The mobile handset is one of the leading capture platforms for video content. Enabled by rapidly declining non-volatile memory prices, mobile handsets are capable of storing, decoding and encoding ever-longer video clips, with improved resolution. The increasing availability of high-definition (HD) content and display options in the home is driving consumer expectations ever higher for video resolution on the handset. Whether movie trailers, music videos, or user-generated-content, consumers increasingly want, and expect their mobile devices to capture and playback HD video without adversely impacting battery life.
Handset developers have a range of video codec options to satisfy this consumer demand: a) fully customized hardware blocks integrated into system-on-chip (SoC) designs, b) optimized software codecs running on enhanced-instruction set RISC or DSP processors, or c) software running on standard processor cores, like ARM 9 or ARM11. The authors have done extensive simulations to determine the relative trade-offs in performance—especially power consumption—that can be expected from each type of video coder and decoder implementation.
Design goals
To be able to bring high-definition video to the hands of users, mobile device designers must optimize the power consumption of all components. While the display and wireless transmitter consume a large chunk of the total power, every component of a mobile system must be evaluated for its contribution to the power budget. Application and baseband processors must meet stringent power requirements to win a socket on a mobile handset's circuit board. Video coding is usually the most power-hungry application a mobile processor has to run. Therefore, minimizing the maximum power consumption figure of a chip often concentrates on finding the most power-efficient way to implement video processing algorithms.
Digital mobile chips are generally implemented in low-voltage, low-leakage CMOS processes to minimize the chip's power consumption both in active and stand-by modes. These low-power process technologies have one drawback: they are slow. Therefore the processing architecture must execute the algorithms in a small number of clock cycles, as high clock-frequencies cannot be used due to long gate-delays. This can be achieved by designing an architecture that provides both module and functional unit level parallelism. In other words, the processing architecture has to execute different parts of an algorithm (e.g.

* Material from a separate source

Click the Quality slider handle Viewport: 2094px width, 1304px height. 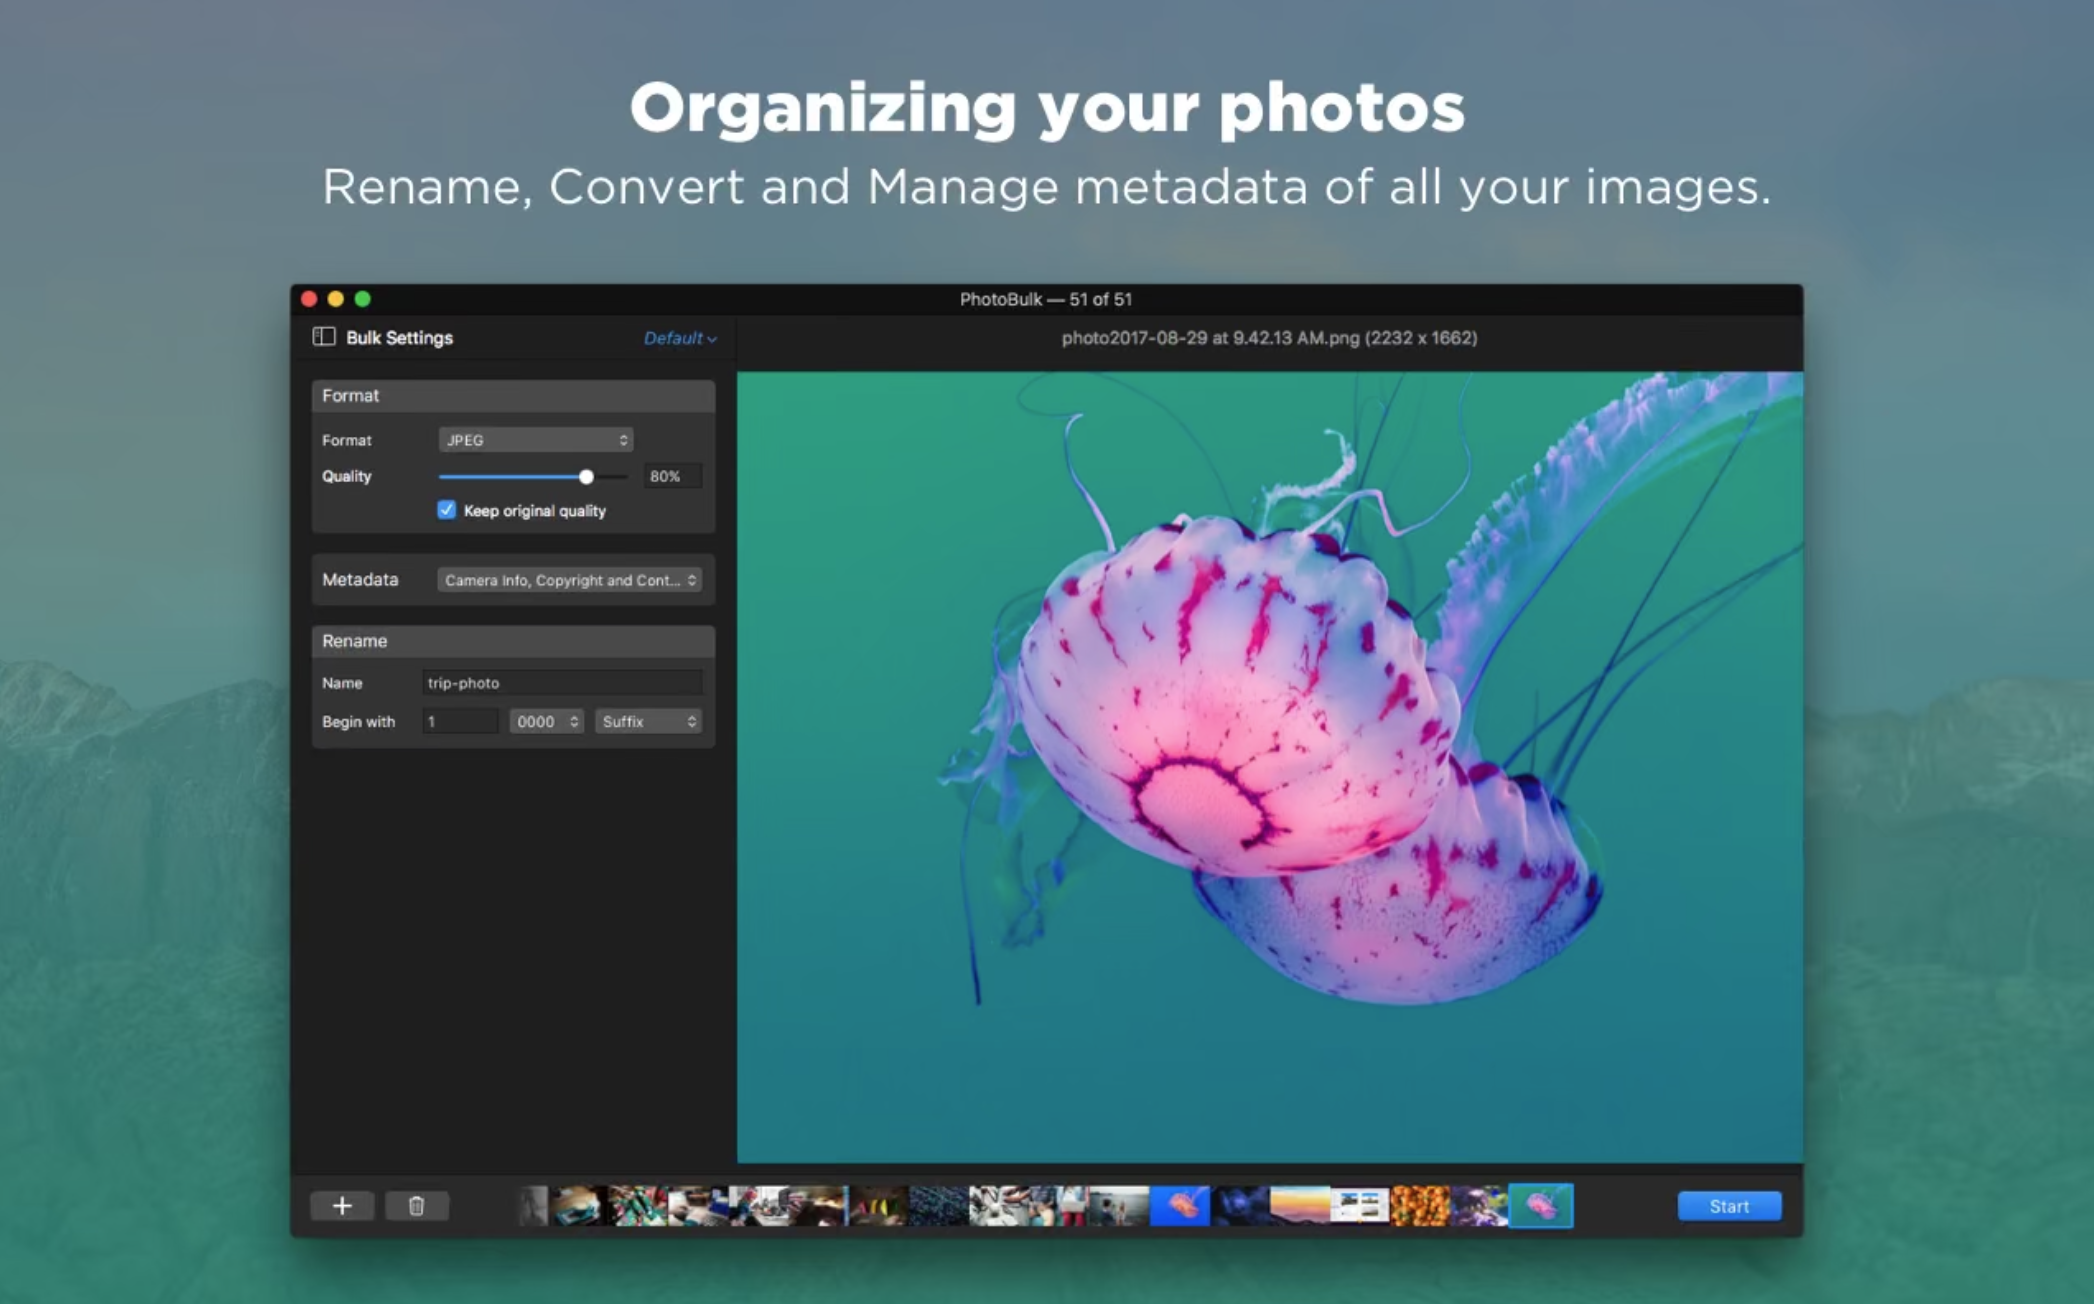tap(587, 477)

IDCT, de-quantization, motion-compensation, de-block filtering in an MPEG-4 video decoder), and different operations within each module (additions, multiplications, memory accesses etc) concurrently in a pipelined manner.
Using an extremely parallel architecture makes it possible to use a low clock frequency, which in turn makes it possible use a slow, low-leakage silicon process, and to lower the supply voltage level of the video decoder block in a SoC. As power has a square dependency on voltage, this gives a huge advantage over designs that require a higher clock-frequency.

Figure 1. Hardwired Architecture for Video Encoding.
Architecture alternatives for mobile video coding
The three most common solutions used to implement video coding on mobile chips are hardwired (HW) video codecs, video-optimized DSPs, and general-purpose RISC processor cores (often enhanced with SIMD hardware). The level of parallelism is highest in the HW codecs, and lowest in the RISC-based software codecs. Programmable architectures (DSP and RISC) mainly differ in the amount of functional unit level parallelism they offer, and both lack module level parallelism, unless an awkward multi-core solution is used.
The clock-frequency, and power consumption, required to execute the same video coding algorithms on different platforms varies according to the level of parallelism the architecture implements. This can be seen in the following chart, which shows the relative power consumption, clock frequency, and silicon area required by a H.264 decoder (with a display that supports VGA@30fps) for the different implementation styles. The DSP solution's figures are averages of figures published by leading DSP core vendors. This chart clearly demonstrates the well-known performance advantage that algorithm-specific hardwired architectures have over programmable solutions in any application. The drawback is naturally the lack of flexibility.